◆ **Qué se necesita**: Por favor, duplica sin ningún cambio estas líneas de los datos de abajo: empieza en la línea que contiene "Expand the records dropdown menu" y detente después de la línea que contiene "Looking at the screenshot, I should coord(51,123).".

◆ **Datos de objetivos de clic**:
####################
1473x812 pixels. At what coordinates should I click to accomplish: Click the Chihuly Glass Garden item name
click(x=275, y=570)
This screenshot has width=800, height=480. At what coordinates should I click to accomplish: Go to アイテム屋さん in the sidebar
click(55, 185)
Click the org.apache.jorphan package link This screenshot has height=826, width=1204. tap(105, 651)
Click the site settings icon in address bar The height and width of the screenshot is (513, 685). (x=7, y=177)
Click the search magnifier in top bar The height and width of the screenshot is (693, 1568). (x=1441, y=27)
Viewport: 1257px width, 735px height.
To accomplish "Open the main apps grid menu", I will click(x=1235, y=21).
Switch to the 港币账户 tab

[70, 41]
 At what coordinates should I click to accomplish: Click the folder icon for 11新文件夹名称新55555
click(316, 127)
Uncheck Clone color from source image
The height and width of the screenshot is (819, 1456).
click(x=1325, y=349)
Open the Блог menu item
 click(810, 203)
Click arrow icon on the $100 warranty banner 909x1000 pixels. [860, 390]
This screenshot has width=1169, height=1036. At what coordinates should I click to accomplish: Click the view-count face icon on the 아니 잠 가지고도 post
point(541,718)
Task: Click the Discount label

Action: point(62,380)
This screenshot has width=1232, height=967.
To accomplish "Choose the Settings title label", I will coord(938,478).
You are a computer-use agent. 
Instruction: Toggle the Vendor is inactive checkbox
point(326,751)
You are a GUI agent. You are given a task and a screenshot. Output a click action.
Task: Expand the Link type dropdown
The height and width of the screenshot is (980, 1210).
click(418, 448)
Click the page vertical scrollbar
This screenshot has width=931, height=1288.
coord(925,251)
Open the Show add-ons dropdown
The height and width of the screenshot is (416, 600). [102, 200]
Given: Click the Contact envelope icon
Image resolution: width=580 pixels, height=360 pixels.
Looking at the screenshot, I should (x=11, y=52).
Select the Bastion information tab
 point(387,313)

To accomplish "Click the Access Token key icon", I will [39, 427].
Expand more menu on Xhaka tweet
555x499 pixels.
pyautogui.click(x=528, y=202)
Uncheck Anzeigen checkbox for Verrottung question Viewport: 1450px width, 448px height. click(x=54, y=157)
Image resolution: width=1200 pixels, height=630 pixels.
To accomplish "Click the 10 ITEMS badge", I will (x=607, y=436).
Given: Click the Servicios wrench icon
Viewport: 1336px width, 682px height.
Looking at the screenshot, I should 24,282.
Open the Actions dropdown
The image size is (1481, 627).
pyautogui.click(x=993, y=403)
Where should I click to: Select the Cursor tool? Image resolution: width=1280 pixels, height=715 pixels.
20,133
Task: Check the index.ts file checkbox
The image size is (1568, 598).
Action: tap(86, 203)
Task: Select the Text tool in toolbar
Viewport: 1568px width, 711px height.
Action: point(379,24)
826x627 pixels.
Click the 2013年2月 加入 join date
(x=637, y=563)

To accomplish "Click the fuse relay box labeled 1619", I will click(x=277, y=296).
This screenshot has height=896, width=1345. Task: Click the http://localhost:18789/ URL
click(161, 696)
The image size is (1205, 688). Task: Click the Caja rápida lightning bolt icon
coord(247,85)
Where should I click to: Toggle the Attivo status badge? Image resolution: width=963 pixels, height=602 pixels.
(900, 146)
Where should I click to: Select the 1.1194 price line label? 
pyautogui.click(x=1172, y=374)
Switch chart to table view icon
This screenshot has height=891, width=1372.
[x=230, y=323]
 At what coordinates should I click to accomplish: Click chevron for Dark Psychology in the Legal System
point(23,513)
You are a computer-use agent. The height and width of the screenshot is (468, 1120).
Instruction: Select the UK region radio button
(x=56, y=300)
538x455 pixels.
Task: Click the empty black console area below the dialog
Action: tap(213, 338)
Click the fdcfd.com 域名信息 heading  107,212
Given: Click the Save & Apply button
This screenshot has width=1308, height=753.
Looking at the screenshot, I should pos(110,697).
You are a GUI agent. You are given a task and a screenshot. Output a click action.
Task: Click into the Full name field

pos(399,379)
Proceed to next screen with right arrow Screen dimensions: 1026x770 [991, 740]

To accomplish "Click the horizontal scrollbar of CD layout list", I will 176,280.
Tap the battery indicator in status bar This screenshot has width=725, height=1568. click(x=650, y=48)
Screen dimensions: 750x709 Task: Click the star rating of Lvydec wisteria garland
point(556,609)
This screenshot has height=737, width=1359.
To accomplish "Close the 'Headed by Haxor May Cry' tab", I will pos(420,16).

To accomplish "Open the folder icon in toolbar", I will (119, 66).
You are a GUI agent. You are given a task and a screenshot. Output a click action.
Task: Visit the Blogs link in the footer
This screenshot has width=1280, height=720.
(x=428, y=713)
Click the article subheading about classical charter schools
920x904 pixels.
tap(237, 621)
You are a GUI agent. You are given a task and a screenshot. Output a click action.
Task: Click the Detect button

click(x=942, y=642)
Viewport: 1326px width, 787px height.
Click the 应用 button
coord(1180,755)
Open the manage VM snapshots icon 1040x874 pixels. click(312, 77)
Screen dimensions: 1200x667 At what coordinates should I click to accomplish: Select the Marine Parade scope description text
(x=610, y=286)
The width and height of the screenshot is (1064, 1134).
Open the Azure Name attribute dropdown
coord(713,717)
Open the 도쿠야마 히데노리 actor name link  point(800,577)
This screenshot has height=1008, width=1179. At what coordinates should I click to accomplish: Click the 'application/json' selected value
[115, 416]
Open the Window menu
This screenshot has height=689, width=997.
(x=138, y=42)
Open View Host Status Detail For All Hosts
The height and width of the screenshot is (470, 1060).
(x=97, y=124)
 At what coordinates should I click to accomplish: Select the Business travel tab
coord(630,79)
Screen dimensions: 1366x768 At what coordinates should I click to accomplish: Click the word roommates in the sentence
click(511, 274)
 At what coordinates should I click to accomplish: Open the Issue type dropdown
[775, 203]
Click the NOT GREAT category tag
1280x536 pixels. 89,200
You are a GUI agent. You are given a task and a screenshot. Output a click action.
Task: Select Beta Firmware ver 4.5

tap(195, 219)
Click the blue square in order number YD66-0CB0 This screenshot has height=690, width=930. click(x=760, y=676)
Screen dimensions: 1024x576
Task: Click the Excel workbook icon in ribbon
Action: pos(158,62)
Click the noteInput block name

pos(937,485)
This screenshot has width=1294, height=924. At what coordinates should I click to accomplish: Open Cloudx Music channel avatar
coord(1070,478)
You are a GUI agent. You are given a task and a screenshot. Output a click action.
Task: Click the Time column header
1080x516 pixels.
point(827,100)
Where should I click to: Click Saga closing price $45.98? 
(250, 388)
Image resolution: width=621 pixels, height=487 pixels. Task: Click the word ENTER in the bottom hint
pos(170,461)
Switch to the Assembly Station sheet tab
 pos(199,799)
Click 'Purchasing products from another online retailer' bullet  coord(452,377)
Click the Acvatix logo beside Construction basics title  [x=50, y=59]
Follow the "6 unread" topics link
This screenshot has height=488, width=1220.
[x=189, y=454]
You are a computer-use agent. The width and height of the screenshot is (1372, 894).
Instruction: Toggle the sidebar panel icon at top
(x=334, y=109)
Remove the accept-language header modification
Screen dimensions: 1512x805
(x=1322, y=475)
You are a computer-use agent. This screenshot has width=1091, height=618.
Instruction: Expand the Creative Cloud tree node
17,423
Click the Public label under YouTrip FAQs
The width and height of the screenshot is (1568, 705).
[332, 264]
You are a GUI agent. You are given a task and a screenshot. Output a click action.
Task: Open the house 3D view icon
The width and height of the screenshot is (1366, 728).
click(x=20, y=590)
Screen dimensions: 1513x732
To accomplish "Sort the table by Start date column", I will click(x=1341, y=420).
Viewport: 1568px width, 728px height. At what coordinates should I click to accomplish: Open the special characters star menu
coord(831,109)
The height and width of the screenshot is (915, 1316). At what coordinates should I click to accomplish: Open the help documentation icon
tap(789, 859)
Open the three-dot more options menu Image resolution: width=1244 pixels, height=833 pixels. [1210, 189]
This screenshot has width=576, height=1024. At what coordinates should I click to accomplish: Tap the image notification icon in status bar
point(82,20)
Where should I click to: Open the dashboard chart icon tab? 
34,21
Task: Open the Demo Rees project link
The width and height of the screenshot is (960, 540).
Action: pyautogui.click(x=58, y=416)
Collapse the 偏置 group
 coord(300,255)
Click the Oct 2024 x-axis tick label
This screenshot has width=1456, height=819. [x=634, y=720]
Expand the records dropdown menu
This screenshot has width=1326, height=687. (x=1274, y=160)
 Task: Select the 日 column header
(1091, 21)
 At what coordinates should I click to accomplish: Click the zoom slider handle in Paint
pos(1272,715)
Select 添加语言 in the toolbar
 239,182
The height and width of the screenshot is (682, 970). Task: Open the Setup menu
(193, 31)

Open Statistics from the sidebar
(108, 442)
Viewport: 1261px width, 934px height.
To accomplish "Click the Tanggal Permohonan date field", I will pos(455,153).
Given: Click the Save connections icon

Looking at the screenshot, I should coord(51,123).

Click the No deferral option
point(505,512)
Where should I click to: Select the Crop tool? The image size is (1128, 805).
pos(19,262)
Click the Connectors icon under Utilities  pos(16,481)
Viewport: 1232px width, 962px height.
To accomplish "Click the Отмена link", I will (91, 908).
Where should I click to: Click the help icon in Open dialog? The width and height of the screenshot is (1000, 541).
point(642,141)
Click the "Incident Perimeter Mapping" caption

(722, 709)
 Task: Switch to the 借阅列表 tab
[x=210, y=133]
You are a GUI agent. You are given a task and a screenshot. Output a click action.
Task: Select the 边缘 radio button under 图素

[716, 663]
####################
◆ **Respuesta del ejercicio**:
Expand the records dropdown menu
This screenshot has width=1326, height=687. (x=1274, y=160)
 Task: Select the 日 column header
(1091, 21)
 At what coordinates should I click to accomplish: Click the zoom slider handle in Paint
pos(1272,715)
Select 添加语言 in the toolbar
 239,182
The height and width of the screenshot is (682, 970). Task: Open the Setup menu
(193, 31)

Open Statistics from the sidebar
(108, 442)
Viewport: 1261px width, 934px height.
To accomplish "Click the Tanggal Permohonan date field", I will pos(455,153).
Given: Click the Save connections icon

Looking at the screenshot, I should coord(51,123).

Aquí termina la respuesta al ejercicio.